A block of data:
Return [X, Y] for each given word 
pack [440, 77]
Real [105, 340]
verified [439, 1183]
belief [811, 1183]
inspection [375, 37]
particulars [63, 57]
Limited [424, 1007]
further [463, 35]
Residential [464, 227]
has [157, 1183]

---

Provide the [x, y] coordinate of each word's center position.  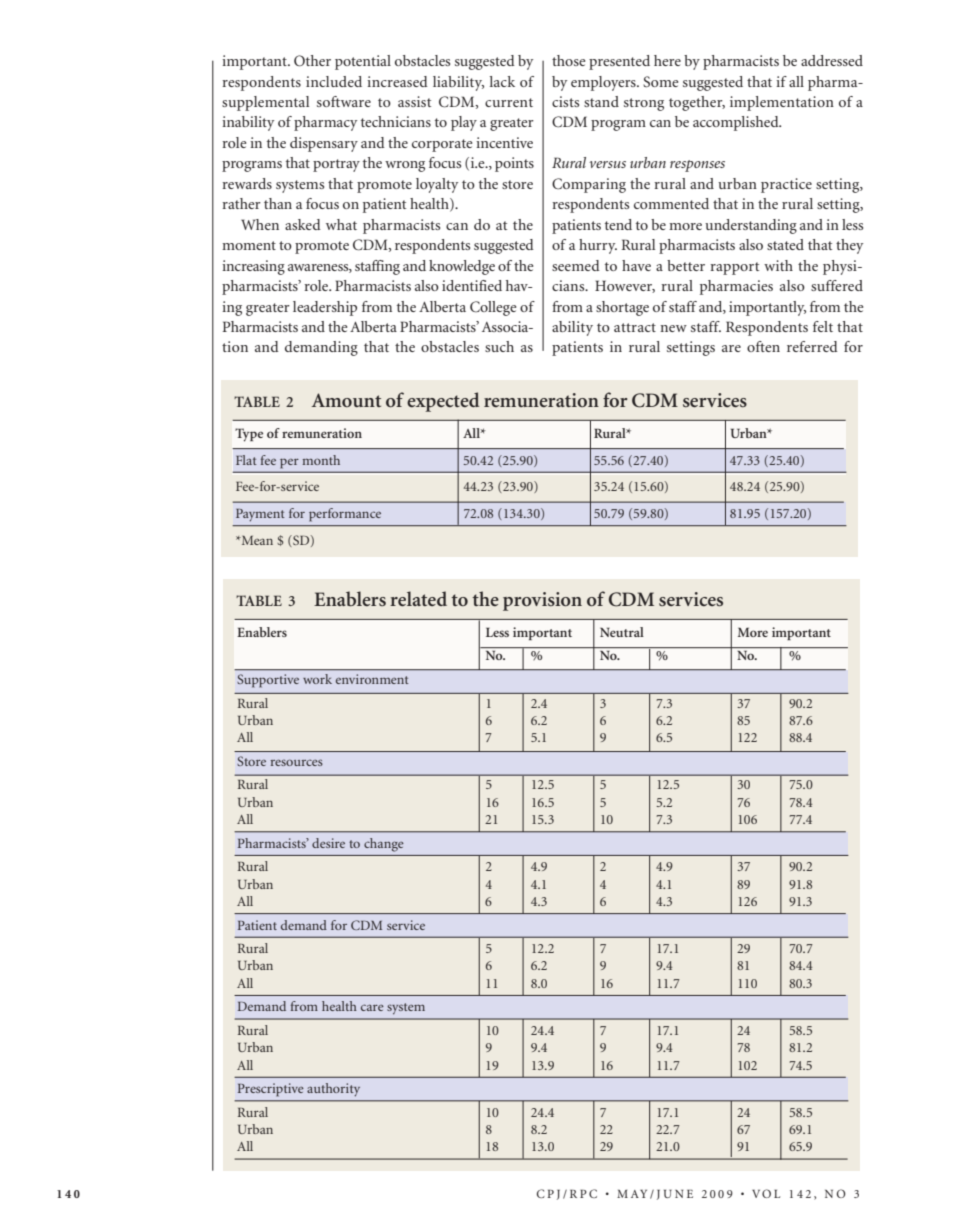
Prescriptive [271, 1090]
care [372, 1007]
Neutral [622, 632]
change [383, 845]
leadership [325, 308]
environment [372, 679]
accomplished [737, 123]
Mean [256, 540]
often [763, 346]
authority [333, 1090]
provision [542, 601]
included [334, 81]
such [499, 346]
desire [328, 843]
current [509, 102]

**Requirements:**
Retype the stretch of items from the line containing "accomplished [737, 123]" through the line containing "current [509, 102]", both included.

**Answer to this task:**
accomplished [737, 123]
Mean [256, 540]
often [763, 346]
authority [333, 1090]
provision [542, 601]
included [334, 81]
such [499, 346]
desire [328, 843]
current [509, 102]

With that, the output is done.